What is being asked:
Your job is to report every line of the entries that has "james".
--- START ---
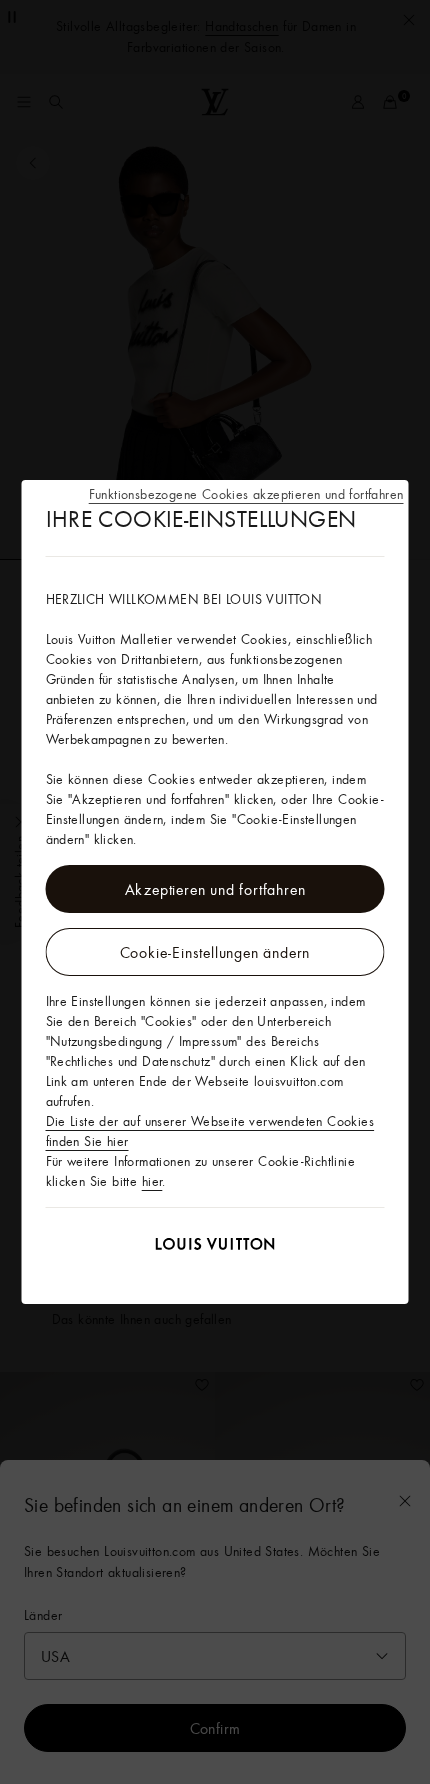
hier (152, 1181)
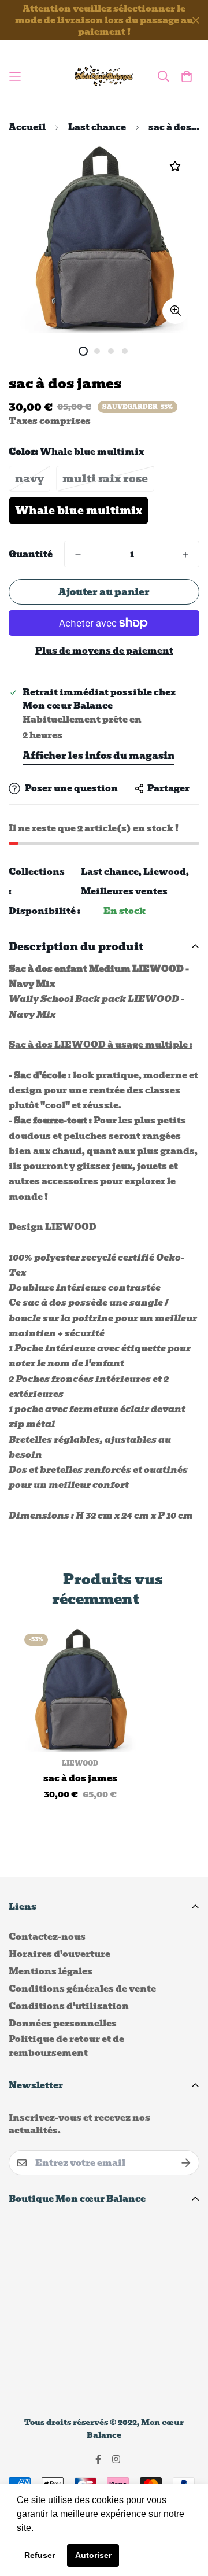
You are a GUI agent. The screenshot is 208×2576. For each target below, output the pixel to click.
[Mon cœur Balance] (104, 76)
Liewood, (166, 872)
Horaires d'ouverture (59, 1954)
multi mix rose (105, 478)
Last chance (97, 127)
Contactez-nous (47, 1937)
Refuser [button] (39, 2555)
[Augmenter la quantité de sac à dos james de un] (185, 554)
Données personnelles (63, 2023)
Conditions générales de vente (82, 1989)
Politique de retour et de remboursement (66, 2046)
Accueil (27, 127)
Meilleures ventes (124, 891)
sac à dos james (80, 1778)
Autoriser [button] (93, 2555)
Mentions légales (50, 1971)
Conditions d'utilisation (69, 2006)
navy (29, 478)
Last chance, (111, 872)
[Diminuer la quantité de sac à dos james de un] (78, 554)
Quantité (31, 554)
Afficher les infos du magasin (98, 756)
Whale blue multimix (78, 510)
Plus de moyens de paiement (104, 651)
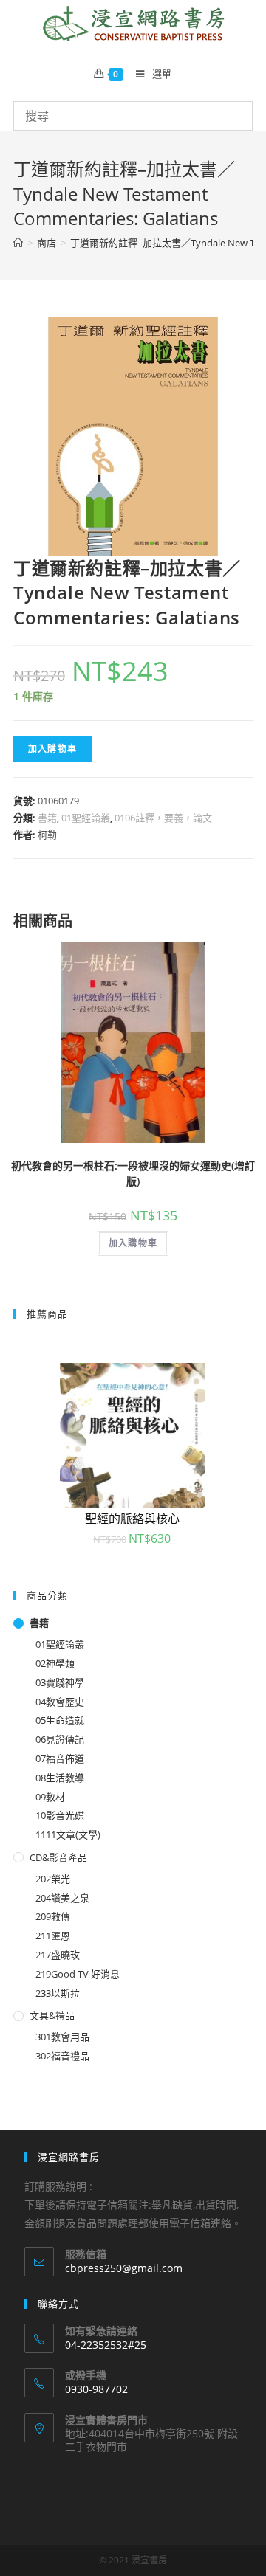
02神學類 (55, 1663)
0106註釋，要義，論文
--- END ---
Problem solution:
[Augmenter la quantité de sac à dos james de un] (185, 554)
sac à dos james (80, 1778)
[Diminuer la quantité de sac à dos james de un] (78, 554)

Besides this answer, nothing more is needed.